The value of this insight is that most people doubt that we of The West inhabit a totalitarian system of governance, because we do not see the apparatus of violent physical coercion that we have been taught is a necessary feature of such politics. 

Yet, the example of Denmark proves that rigorous and efficient "soft" totalitarian rule is possible, and effective (at least, for a few years) by a tiny number of alien controllers; combined with the cooperation (or "collaboration") of sufficient natives of the national leadership class, and the tacit consent of the bulk of the remainder.

It also seems to prove that totalitarianism works best when it is "soft" - when it deploys soft-ideas rather than hard-violence. 


How many "outsiders" does it take to rule a UK of 60 million? 

Does it just scale up proportionately to... a couple of thousand aliens?
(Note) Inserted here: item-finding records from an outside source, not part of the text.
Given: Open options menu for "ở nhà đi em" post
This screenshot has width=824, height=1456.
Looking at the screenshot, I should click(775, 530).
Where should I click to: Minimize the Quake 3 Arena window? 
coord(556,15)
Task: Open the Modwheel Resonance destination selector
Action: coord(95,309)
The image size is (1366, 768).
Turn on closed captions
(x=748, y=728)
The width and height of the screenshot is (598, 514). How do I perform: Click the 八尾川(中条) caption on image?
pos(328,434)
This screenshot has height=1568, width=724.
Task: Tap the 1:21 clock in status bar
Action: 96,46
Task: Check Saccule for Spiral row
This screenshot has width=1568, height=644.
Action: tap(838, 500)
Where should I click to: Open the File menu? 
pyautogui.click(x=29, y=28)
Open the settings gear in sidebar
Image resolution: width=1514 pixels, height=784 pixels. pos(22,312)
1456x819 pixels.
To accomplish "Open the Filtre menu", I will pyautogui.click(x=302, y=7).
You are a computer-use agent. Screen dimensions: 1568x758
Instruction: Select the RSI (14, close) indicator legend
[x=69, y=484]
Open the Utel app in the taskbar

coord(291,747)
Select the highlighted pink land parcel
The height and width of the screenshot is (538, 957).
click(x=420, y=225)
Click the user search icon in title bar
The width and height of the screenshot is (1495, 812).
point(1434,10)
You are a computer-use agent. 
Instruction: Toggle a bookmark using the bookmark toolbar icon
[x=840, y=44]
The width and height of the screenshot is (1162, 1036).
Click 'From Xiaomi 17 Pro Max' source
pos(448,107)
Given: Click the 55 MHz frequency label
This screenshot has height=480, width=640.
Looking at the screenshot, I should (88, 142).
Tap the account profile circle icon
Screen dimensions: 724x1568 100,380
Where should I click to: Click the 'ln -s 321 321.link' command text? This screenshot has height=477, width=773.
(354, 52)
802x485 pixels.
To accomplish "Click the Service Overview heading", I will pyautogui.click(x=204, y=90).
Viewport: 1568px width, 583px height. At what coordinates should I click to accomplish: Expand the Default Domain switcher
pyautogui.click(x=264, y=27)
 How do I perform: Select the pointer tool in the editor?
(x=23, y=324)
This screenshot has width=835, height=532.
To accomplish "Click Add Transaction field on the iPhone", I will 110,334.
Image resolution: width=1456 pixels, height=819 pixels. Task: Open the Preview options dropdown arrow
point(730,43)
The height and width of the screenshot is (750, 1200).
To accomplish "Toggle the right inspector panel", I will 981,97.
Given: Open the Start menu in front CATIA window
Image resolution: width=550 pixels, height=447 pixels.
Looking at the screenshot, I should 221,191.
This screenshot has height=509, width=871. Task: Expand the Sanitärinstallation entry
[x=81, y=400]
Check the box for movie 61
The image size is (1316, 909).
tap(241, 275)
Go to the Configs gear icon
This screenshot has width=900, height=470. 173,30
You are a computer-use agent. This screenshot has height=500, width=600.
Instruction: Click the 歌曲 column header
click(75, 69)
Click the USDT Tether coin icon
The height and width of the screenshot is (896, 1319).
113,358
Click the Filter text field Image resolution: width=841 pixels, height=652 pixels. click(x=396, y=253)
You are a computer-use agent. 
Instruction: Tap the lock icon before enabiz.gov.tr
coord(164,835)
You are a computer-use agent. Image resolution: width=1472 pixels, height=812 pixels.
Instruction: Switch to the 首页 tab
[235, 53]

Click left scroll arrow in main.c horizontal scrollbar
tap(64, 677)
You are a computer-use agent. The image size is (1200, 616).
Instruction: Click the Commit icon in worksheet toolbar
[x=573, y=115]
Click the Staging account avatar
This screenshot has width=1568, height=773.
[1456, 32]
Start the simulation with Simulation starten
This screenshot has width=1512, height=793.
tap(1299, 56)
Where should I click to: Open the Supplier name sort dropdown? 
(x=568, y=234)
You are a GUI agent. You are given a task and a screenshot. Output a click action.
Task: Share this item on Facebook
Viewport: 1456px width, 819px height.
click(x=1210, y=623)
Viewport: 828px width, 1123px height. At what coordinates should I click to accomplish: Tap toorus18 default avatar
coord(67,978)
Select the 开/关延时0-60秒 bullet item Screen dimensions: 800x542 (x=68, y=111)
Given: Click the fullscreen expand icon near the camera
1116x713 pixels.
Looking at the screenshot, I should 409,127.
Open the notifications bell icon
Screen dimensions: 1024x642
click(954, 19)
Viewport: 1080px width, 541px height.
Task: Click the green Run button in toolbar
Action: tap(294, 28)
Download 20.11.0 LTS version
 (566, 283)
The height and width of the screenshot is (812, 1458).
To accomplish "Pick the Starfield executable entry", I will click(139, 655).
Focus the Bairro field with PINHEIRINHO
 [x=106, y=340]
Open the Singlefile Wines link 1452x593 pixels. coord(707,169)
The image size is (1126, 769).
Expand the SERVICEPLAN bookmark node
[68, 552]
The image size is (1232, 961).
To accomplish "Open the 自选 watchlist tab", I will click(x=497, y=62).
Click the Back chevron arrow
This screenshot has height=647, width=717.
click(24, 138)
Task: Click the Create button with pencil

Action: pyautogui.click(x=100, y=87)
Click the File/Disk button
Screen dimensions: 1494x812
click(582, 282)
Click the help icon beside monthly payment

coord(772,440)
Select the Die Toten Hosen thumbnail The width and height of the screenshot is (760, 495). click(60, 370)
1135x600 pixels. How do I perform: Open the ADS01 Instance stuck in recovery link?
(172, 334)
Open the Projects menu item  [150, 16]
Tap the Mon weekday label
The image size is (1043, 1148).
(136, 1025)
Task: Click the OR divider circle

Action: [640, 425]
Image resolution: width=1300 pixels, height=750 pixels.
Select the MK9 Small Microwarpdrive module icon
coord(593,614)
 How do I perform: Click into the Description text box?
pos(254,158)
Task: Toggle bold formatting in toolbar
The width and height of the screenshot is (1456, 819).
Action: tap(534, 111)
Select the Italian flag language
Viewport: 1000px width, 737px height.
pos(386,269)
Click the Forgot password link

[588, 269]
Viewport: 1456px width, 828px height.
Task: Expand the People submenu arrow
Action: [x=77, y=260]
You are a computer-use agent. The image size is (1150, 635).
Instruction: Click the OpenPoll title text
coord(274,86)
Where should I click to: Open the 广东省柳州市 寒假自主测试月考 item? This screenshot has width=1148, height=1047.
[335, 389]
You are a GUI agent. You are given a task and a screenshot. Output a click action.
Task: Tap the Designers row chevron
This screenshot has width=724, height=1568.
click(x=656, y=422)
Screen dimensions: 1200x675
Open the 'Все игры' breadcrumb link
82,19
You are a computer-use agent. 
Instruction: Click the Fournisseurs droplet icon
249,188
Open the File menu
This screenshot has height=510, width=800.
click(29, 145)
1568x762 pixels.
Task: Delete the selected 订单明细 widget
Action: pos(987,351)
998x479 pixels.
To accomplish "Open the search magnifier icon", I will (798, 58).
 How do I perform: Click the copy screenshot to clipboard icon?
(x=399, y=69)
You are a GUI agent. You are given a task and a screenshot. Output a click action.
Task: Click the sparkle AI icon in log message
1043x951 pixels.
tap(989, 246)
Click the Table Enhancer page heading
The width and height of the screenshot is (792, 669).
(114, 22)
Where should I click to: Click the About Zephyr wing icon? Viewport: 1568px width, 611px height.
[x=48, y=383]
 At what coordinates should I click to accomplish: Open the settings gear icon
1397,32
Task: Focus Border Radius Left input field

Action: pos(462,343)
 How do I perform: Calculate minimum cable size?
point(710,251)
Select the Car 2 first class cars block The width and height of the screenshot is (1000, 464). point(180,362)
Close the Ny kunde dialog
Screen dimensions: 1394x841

Or are the economies of scale and fewer than 2K aliens are needed. Or do the difficulties multiply exponentially and maybe... tens of thousands are needed? 

Either way, it is salutary to realize that a thoroughly totalitarian system need not deploy large numbers of external-rulers, nor physical coercion, to be a very complete and effective mechanism of mass control. 


And, of course, this is exactly what we find, here and now - could we but recognize it.


Note: Rowland White's books tells a story of how this peaceful state of soft totalitarianism was deliberately subverted by British military intelligence by developing a sabotage network, that eventually grew to provoke violent German reprisals, and "hard" totalitarianism - which led to much greater Danish resistance; and the intended transfer of many more German personnel and resources to control Denmark. This effective intervention by another alien power - i.e. the UK - is also a demonstration of how a very few people who want to destabilize a system by guerrilla methods, can do so. The whole narrative seems to me one of elite external powers manipulating the Danish masses for their own ends.   

5 comments:

Crosbie said...

I assume every society, of any size, is dominated by a single clique, and that such a ruling clique will always have 150 members, that is, Dunbar's number. Apparently, 89 is the number of clique members required to dominate the other 61. I suggest we call 89 'Stauning's number', after the wartime Prime Minister of Denmark.

Bruce Charlton said...

@Crosbie - Yes but "Dunbar's number" was pulled out of thin air, in effect!

I was an evolutionary psychologist from 1994, and used to know Dunbar slightly (and much appreciated most of his work); and when he floated this idea I was very critical of his evidential and theoretical basis. I have found it dismaying to observe the confirmation-bias induced endorsement over the past thirty years.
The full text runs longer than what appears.